You also need to declare C style linkage for the kernel entry function, so that its name will not get mangled to C++ linkage style and you can call it from your multiboot header Assembly file.
#include <cstdint>
extern "C" void kmain(void)
{
extern "C" uint32_t magic;
/* Uncomment the following if you want to be able to access the multiboot header */
//extern "C" void *mbd;
if (magic != 0x2BADB002)
{
/* Something went not according to specs. Print an error */
/* message and halt, but do *not* rely on the multiboot */
/* data structure. */
}
/* You could either use multiboot.h */
/* (http://www.gnu.org/software/grub/manual/multiboot/multiboot.html#multiboot_002eh) */
/* or do your offsets yourself. The following is merely an example. */
//char * boot_loader_name =(char*) ((long*)mbd)[16];
/* Print a letter to screen to see everything is working: */
std::uint8_t *videoram = (std::uint8_t*) 0xb8000;
videoram[0] = 65; /* character 'A' */
videoram[1] = 0x07; /* light grey (7) on black (0). */
}
The options for g++ are slightly more numerous than when building a C kernel.
i586-elf-g++ -o kmain.o -c kmain.cpp -Wall -Wextra \
-nostdlib -fno-exceptions -fno-rtti -fno-stack-protector -ffreestanding
Notes
- The flags -Wall -Wextra are not exactly required, but using them will certainly help you later on.

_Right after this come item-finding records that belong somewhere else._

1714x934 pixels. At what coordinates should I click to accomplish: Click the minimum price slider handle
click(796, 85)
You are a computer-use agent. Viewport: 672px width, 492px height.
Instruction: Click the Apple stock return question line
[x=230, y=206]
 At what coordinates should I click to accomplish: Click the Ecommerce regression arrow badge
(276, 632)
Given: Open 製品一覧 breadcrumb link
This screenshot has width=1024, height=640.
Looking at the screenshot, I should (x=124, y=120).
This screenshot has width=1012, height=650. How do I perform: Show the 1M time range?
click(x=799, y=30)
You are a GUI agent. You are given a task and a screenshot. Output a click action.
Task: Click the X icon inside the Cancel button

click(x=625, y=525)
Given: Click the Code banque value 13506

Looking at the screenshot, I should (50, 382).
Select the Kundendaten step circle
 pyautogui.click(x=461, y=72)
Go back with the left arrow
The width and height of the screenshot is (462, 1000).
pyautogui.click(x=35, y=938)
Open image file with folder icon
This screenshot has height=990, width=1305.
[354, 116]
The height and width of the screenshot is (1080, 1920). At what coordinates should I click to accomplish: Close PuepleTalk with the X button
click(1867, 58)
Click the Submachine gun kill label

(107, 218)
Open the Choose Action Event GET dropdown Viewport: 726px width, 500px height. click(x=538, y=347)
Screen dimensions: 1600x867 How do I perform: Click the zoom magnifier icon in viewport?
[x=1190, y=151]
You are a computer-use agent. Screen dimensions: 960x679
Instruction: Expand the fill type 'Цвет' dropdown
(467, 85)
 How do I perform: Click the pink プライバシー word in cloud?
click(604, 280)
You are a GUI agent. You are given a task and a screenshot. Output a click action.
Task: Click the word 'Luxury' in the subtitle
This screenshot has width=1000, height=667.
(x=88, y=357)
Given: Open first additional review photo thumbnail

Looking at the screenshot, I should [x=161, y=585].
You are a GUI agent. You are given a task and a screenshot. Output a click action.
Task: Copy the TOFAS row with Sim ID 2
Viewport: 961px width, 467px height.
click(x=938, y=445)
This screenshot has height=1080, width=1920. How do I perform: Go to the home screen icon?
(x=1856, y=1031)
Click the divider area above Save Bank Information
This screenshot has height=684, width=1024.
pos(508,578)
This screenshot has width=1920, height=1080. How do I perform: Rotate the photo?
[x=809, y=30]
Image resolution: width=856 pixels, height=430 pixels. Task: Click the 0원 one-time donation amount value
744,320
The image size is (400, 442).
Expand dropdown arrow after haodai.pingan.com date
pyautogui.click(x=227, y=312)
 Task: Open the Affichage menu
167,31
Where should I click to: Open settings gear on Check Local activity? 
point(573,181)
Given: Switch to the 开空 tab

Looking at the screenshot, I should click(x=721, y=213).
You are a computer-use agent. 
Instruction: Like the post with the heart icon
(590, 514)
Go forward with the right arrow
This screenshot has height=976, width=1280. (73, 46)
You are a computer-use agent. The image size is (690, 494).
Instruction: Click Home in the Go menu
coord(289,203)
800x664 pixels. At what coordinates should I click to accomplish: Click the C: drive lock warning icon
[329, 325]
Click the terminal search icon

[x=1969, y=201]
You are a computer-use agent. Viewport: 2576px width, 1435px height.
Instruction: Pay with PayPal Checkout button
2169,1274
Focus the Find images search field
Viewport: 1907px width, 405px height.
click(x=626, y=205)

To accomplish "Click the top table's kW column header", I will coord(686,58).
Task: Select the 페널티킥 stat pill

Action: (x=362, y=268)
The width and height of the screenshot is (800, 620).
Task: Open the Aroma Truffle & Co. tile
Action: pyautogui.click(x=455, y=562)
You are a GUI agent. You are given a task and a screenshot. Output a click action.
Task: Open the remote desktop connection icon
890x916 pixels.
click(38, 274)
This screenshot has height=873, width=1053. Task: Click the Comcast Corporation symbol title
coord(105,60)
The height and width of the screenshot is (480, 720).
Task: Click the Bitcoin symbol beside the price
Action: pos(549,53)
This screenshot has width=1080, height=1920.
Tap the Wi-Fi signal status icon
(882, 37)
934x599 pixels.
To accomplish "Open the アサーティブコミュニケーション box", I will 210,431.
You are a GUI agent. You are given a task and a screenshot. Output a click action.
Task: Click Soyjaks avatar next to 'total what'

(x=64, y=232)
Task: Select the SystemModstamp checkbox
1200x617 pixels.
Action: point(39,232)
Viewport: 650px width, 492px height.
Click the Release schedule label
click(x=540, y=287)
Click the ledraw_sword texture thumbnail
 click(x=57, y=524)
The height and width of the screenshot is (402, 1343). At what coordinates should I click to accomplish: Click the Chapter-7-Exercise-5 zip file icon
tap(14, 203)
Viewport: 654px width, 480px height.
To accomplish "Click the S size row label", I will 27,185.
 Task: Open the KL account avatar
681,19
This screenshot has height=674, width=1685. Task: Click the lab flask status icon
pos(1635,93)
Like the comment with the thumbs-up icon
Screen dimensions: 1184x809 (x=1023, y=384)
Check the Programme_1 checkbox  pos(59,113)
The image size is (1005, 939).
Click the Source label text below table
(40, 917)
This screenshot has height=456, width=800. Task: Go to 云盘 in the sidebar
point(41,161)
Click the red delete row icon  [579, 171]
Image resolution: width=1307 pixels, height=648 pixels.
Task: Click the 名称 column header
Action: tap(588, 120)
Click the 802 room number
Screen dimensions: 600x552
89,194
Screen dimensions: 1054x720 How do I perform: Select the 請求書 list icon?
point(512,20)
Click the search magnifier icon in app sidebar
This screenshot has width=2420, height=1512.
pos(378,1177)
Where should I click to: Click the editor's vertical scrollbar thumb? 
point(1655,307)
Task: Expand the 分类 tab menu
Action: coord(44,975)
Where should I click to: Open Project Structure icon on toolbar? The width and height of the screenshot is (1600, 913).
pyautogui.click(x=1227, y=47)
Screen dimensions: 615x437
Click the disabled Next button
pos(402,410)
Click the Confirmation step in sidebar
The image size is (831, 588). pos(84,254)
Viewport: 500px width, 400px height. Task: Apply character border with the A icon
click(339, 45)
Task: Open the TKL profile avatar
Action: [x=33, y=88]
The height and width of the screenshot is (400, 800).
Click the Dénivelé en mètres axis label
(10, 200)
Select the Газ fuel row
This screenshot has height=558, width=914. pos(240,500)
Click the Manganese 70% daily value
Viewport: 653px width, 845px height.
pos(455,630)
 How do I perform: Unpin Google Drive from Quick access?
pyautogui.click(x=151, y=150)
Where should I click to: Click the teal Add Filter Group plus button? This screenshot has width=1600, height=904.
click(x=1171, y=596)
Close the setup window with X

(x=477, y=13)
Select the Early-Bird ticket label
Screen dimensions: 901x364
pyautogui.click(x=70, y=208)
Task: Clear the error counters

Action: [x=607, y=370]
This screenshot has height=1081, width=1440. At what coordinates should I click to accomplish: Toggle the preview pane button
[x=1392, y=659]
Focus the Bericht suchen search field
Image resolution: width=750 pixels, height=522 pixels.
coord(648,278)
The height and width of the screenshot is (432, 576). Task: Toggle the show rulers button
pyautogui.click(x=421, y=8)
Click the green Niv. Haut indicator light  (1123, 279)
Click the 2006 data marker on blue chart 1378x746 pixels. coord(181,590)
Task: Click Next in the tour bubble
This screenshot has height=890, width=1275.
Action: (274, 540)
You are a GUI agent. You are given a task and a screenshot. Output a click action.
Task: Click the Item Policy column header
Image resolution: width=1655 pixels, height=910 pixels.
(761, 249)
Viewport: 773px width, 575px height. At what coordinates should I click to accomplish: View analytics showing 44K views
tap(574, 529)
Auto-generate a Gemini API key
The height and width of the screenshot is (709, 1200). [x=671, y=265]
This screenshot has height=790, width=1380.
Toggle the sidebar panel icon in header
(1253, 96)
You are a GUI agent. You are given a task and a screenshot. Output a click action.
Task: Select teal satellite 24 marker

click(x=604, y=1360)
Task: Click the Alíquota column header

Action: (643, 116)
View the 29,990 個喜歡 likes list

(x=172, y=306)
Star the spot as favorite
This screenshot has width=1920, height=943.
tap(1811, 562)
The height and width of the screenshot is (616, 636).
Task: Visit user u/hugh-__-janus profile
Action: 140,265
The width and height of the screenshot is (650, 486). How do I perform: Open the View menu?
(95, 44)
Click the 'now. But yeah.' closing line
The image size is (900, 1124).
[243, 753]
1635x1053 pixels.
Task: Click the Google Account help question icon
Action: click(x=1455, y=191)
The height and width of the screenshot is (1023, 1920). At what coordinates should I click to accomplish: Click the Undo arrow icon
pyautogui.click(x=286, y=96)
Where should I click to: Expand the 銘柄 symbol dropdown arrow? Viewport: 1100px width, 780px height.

They might seem to be a pest, but remember: The compiler is your friend!
- You may be able to use gcc instead of the i586-elf-gcc from the cross-compiler, but this does not work out of the box on at least Windows and 64-bit linux.
- The reasons for disabling exceptions, RTTI and the stack protector is because they usually require runtime support (which you don't have in a basic kernel). For a more thorough explanation, see the C++ article. There is also an article about the stack smashing protector if you want to enable -fstack-protector.
- The option -nostdlib is equivalent to passing both -nodefaultlibs and -nostartfiles. You just need to pass -nostdlib.
- Previous versions of this tutorial suggested passing the -fno-builtin option, but this is actually harmful as you most certainly want compiler builtins (without the __builtin_ prefix) as it lets the compiler understand your code better.
linker.ld
The contents of this file were already presented above.
Link using:
i586-elf-g++ -T linker.ld -o kernel.bin -ffreestanding -nostdlib -fno-exceptions -fno-rtti -fno-stack-protector loader.o kmain.o -lgcc
Note: We are using the compiler to do the linking, as it allows it do do additional processing. We are linking against libgcc, as gcc will emit calls to that library (whether you like that or not). You also need to pass the compilation flags to the link line, as they may also be used during linking (such as -nostdlib).
The file kernel.bin is now your kernel (all other files are no longer needed).
Refer to Bare Bones#Booting the kernel for further instructions.
Questions
- Are those .ctors and .dtors compiler-specific or is there an ABI for them?
- It's defined in the ELF ABI for System V platforms, but it's used by most Unices. The concept of using a constructor/destructor list for bootup is not so much specified by any C++ ABI, but it is used in most implementations.
- Does anyone know how to control the order of the static ctors?
- The name mangling algorithm, combined with the "SORT" directive in the linker script, determine the order. Thanks to SORT, the order is deterministic and depends on the lexicographical order of class names. This order doesn't necessarily coincide with source code order or programmer's intention, however. For this exact reason, they should be avoided at all costs.